Example Question #101 : Single Variable Algebra

Give the set of all real solutions of the equation  \(\displaystyle 8 x -2 x ^{\frac{1}{2}} - 3 = 0\) .

Possible Answers:

\(\displaystyle \left \{ - \frac{1}{4} , \frac{1}{4} \right \}\)

\(\displaystyle \left \{ \frac{1}{4} , \frac{9}{16} \right \}\)

None of these

\(\displaystyle \left \{ - \frac{9}{16} , \frac{9}{16} \right \}\)

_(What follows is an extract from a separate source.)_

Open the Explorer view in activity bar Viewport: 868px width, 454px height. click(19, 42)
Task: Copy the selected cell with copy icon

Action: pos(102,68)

\(\displaystyle \left \{ - \frac{1}{4} , \frac{9}{16} \right \}\)

Correct answer:

None of these

Explanation:

Set \(\displaystyle y = x^{\frac{1}{2}}\). Then \(\displaystyle x = \left (x^{\frac{1}{2}} \right )^{2} = y ^{2}\)

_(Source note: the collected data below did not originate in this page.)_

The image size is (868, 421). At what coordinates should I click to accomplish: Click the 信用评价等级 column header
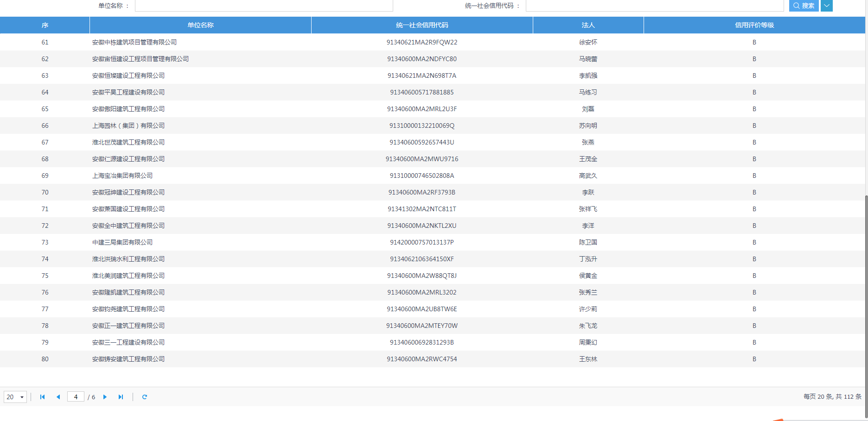tap(754, 25)
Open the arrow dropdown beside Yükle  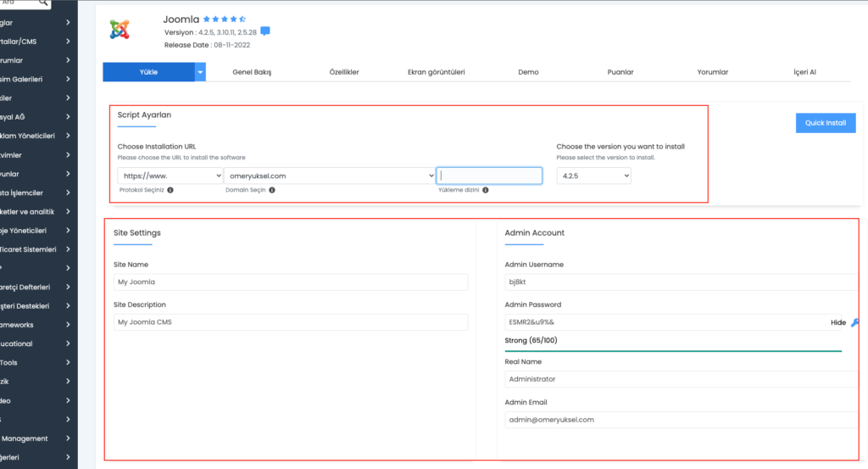[x=200, y=72]
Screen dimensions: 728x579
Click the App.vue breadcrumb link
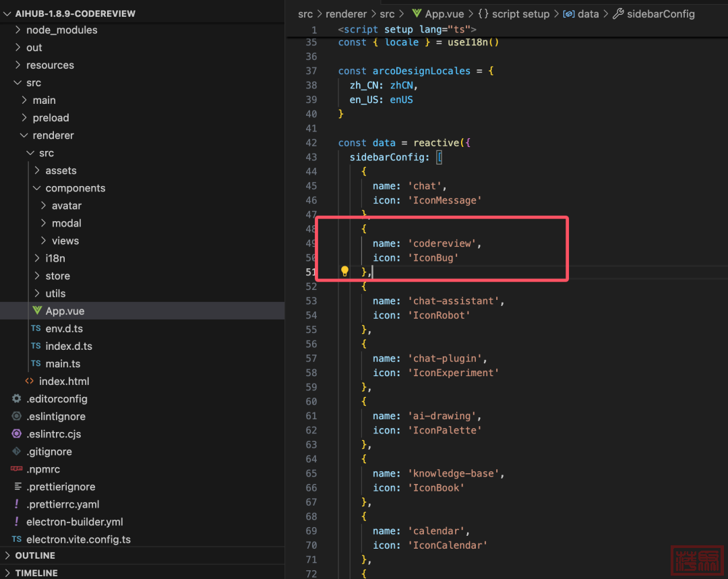coord(443,13)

\(\displaystyle 8 x -2 x ^{\frac{1}{2}} - 3 = 0\) can be rewritten as

\(\displaystyle 8 \left (x^{\frac{1}{2}} \right )^{2} -2 x ^{\frac{1}{2}} - 3 = 0\)

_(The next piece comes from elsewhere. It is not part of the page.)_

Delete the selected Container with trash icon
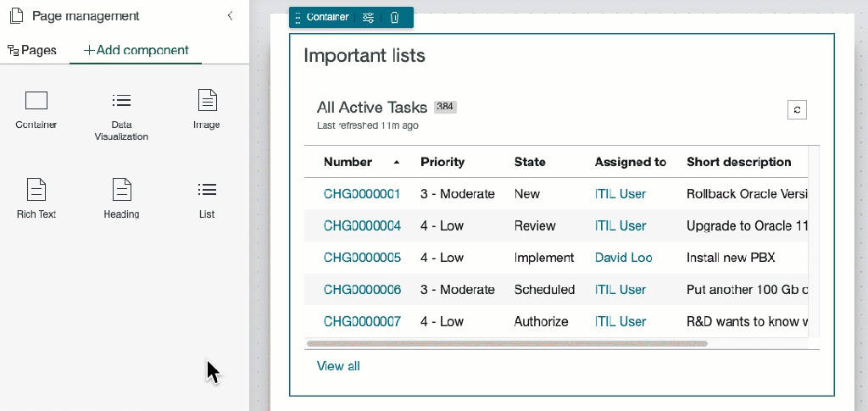The image size is (868, 411). (394, 17)
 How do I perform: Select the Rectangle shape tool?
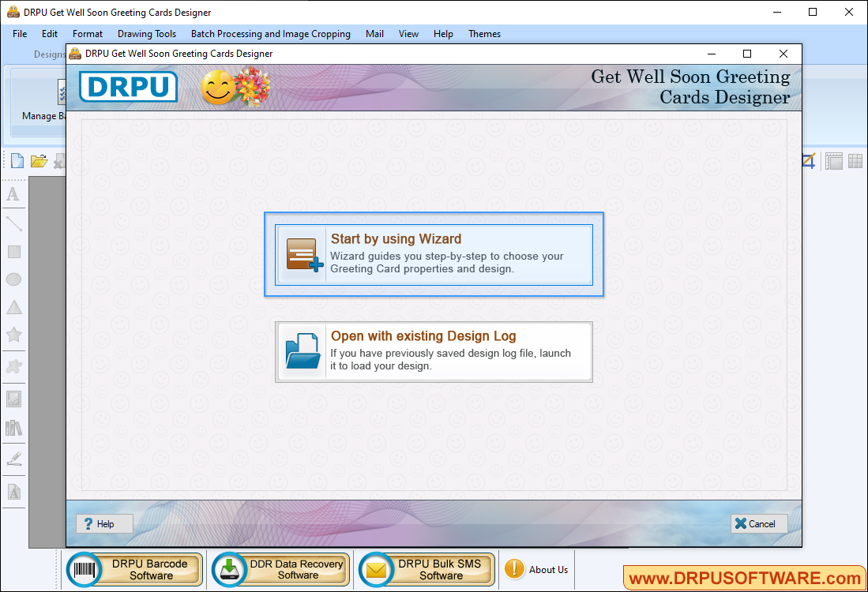13,252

Substituting \(\displaystyle y^{2}\) for \(\displaystyle x\) and \(\displaystyle y\) for \(\displaystyle x^{\frac{1}{2}}\), the equation becomes 

\(\displaystyle 8y^{2} -2 y - 3 = 0\),

a quadratic equation in \(\displaystyle y\).

This can be solved using the \(\displaystyle ac\) method. We are looking for two integers whose sum is \(\displaystyle -2\) and whose product is \(\displaystyle 8 (-3) = -24\). Through some trial and error, the integers are found to be \(\displaystyle -6\) and 4, so the above equation can be rewritten, and solved using grouping, as

\(\displaystyle 8y^{2}-6y + 4 y - 3 = 0\)

\(\displaystyle 2y ( 4 y - 3)+1 ( 4 y - 3) = 0\)

\(\displaystyle (2y +1) ( 4 y - 3) = 0\)

By the Zero Product Principle, one of these factors is equal to zero:

Either:

\(\displaystyle 2y + 1 = 0\)

\(\displaystyle 2y + 1 - 1 = 0 - 1\)

\(\displaystyle 2y = - 1\)

\(\displaystyle \frac{2y}{2} = \frac{- 1}{2}\)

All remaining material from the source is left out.